The 2008 role Morgan Freeman regretted from day one

Credit: Far Out / YouTube Still
Wed 29 April 2026 17:15, UK
Few actors have been as open and transparent about their career motivations as Morgan Freeman, who’s never shied away from the fact that his number one goal in Hollywood is to get that bag.
And get that bag he has, with the Academy Award winner having spent the last three decades commanding a sizeable paycheque for virtually every movie he’s appeared in, which makes up for the first three decades of his career, when he could never seem to permanently wedge his foot in the door.

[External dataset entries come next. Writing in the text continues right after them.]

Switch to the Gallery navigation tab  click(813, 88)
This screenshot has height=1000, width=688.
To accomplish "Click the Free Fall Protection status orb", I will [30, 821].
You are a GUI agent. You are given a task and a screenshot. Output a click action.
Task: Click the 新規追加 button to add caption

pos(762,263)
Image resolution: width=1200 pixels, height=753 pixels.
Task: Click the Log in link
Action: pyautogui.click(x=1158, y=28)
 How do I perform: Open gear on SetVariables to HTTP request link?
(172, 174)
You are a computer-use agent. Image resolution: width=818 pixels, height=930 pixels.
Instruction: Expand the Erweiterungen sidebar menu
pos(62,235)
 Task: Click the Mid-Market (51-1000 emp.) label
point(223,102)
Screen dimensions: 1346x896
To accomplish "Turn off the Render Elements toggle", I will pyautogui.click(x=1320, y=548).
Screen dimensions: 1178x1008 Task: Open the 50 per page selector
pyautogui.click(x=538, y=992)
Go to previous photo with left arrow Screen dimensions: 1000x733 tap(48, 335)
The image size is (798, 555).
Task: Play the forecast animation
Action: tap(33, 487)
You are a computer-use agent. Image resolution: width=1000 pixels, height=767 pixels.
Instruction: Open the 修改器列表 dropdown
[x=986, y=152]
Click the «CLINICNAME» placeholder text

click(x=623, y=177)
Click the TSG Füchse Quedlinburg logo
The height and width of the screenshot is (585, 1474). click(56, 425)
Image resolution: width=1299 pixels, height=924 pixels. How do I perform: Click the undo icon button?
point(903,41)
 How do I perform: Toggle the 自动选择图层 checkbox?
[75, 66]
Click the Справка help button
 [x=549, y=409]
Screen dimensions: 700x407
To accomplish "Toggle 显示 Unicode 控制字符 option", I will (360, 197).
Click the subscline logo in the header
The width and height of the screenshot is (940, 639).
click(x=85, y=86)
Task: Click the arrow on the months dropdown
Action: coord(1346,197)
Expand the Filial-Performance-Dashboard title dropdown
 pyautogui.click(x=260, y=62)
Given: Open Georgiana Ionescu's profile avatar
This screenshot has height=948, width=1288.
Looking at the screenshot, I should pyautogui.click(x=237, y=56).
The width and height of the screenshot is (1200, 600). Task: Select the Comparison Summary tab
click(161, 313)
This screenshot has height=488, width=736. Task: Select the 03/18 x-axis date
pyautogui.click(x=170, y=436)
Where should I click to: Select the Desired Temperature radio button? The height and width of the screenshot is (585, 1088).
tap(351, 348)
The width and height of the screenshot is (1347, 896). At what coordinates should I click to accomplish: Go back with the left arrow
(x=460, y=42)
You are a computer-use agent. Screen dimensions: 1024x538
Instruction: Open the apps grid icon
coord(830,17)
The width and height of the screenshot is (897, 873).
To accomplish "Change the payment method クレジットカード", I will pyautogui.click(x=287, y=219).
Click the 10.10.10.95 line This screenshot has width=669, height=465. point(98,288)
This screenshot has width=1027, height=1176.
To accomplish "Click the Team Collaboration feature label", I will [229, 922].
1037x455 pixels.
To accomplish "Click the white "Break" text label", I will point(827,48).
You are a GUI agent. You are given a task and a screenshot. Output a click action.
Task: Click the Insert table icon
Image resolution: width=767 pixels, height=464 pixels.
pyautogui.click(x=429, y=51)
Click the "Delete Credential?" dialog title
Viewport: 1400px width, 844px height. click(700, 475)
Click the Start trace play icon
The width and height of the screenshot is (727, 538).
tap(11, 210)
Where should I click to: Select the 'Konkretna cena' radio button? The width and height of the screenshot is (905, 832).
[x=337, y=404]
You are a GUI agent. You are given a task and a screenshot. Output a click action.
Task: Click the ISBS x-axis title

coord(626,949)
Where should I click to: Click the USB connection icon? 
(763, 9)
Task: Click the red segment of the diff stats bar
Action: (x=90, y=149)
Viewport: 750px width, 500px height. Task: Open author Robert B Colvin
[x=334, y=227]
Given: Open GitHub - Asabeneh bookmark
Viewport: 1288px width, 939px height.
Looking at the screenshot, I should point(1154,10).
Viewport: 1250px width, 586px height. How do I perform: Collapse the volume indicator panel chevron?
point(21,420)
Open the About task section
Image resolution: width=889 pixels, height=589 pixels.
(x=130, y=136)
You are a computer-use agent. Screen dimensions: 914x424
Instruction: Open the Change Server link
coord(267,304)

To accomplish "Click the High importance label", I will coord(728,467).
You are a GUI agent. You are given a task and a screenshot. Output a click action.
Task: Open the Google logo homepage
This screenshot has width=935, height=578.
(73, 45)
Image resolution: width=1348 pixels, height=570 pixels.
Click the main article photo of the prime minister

It feels like Freeman has been around forever, and it feels like he’s been old forever, but he didn’t become a known quantity in cinema until he was 50, when 1987’s Street Smart gave him both his big-screen breakthrough role and his first Oscar nomination. Since then, though, he hasn’t looked back.
If anybody asks the sonorous star what compelled him to sign on for his latest production, nine times out of ten, the answer will be the simplest and most obvious: money. However, theatre doesn’t pay anywhere near as much as the movies, which goes a long way to explaining his lengthy sabbatical from the stage.
In his defence, Freeman has always been honest about his preference for being on set rather than treading the boards, and after finishing up a month-long run of The Taming of the Shrew in New York in 1990, it would be another 18 years before the industry’s marquee exposition machine dipped his toes back into those waters.
When he did, he starred opposite Frances McDormand in the Broadway revival of Clifford Odets’ The Country Girl, and it didn’t take him too long to remember why he’d avoided the art form for so long. “When I went back there,” he reflected. “There were times I said to myself, ‘Why am I doing this?’”
“One night, I forgot all my lines and started babbling,” Freeman elaborated. “Fortunately, the scene was one in which I’m supposed to babble. I started telling Frances, in the scene, ‘I’m lost, and I don’t know what the fuck I’m doing’. I’m saying this on stage! But afterwards, I thought, ‘Who needs that?’”
It was a friendly reminder that he’d gotten rusty in his absence, and it made him long to be back in his comfort zone. “On a movie, they’d just say ‘cut’ and we’d do it again,” he added, but that didn’t deter him from what remains his final hurrah on the stage. Despite his misgivings, Freeman played a major role in the original 2011 production of Dustin Lance Black’s 8, but that was the last time he was on stage.